Among the women highlighted in the exhibit’s “Talking about Sex” subsection is the controversial founder of what is now today known as Planned Parenthood Federation of America, the nation’s largest abortion provider.
Pro-life advocates have long voiced concern with Sanger’s advocacy for eugenics to control populations in certain minority communities and voiced concern about how abortion has disproportionately impacted the African-American community. Sanger also once spoke to a female group aligned with the Ku Klux Klan.
“A national worry about young women’s sexual expression has informed and motivated much advice, instruction, and popular discussion about girls’ bodies and what they should and should not do with them. That concern also led the federal government to launch a national campaign for sex education in the 1910s,” the museum’s online exhibit reads.
“This same fear, when paired with racial prejudice about underage immigrant mothers, led to some of the most disturbing practices in American history regarding the sterilization of girls.”
The museum’s description states that Sanger, who was a writer, nurse and activist, “advocated for girls to know and control their own bodies — but only certain girls.”
“Sanger believed that women who were poor or who had mental disabilities should not have children, in order to promote a ‘healthy’ society,” the description reads. “While eugenics was popular in Sanger’s time, today such ideas are offensive for devaluing certain lives. How do we reckon with this important but complicated historical figure?”

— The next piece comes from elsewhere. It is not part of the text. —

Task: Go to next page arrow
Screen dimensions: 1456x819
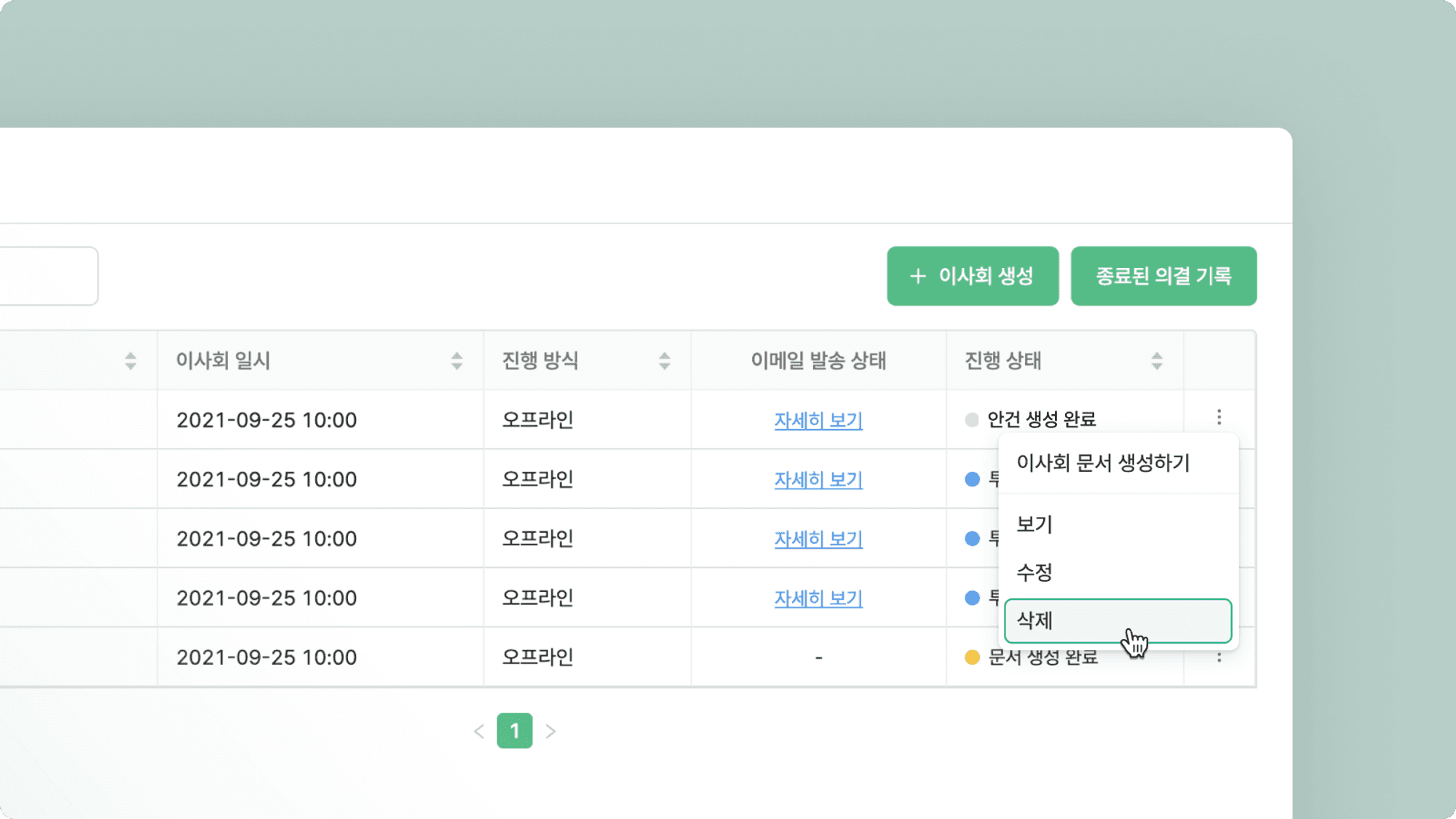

In 2015, a group of black pastors protested outside of the Smithsonian Institution’s National Portrait Gallery to demand that the taxpayer-funded museum remove its bust of Sanger. Her bust was featured in an exhibit that honors civil rights icons like Martin Luther King Jr. and Rosa Parks.

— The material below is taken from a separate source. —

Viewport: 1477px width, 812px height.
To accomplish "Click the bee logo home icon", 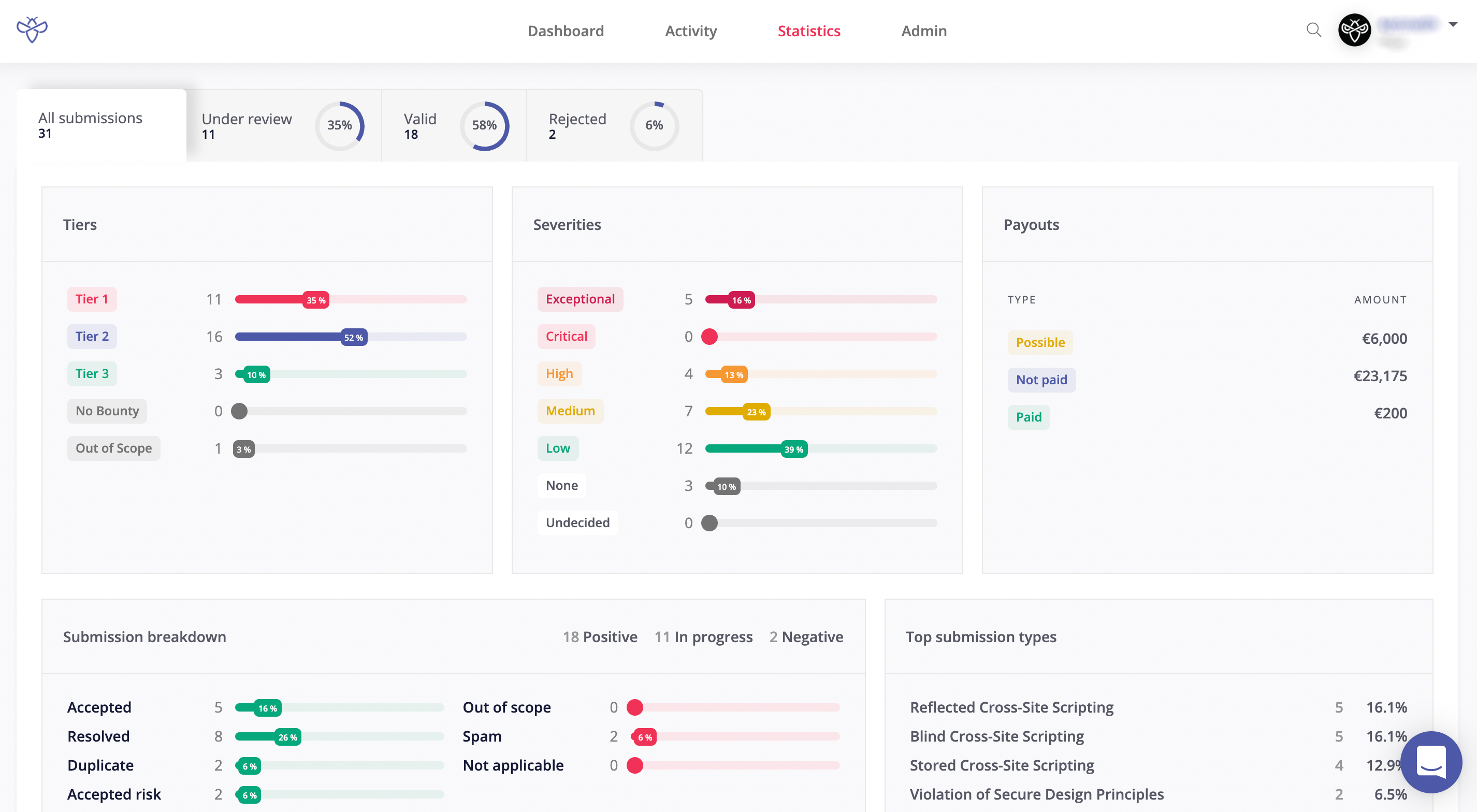I will [32, 30].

In another subsection titled “Not Checking All the Boxes,” the National Museum of American History states that “sometimes gender isn’t revealed at birth.”
It highlights the story of an “intersex” boy named Ryan, who for years was called by a female name.
“He never performed activities expected of a girl, which made him an outcast in his social circles. Sports became an important outlet for self-expression, especially softball,” the exhibit reads. “In 2014, after decades of struggling with his gender identity, he legally changed his name to Ryan and transitioned to male.”
The exhibit goes on to say that Ryan’s story shows how “checking boxes as male or female is limited.”
“Those boxes could never fully capture the complex realities of one’s gender and sexuality,” the museum states.
A subsection titled “Embracing Yourself” features transgender reality TV star Jazz Jennings, the star of the TLC reality series “I Am Jazz.” Jennings first received national attention during an interview with ABC News’ Barbara Walters in 2007 at the age of 6 in which Jennings was referred to as “one of the youngest known cases of an early transition from male to female.”
“By embracing themselves, girls break barriers every day to change our culture’s definitions of girlhood. For many, these rules just don’t fit,” the Smithsonian description of Jennings reads. “Jazz Jennings is one of those girls. She shares her girlhood with millions of Americans on television and reminds us that girls can be assigned male at birth and that girlhood comes in many forms.”
“Jazz always knew she ‘was a girl trapped in a boy’s body.’ As a toddler, she felt a roar of emotions at not being able to communicate what she was experiencing. Jazz’s family listened, learned, and supported her. Together, they work to support all transgender children through the TransKids Purple Rainbow Foundation.”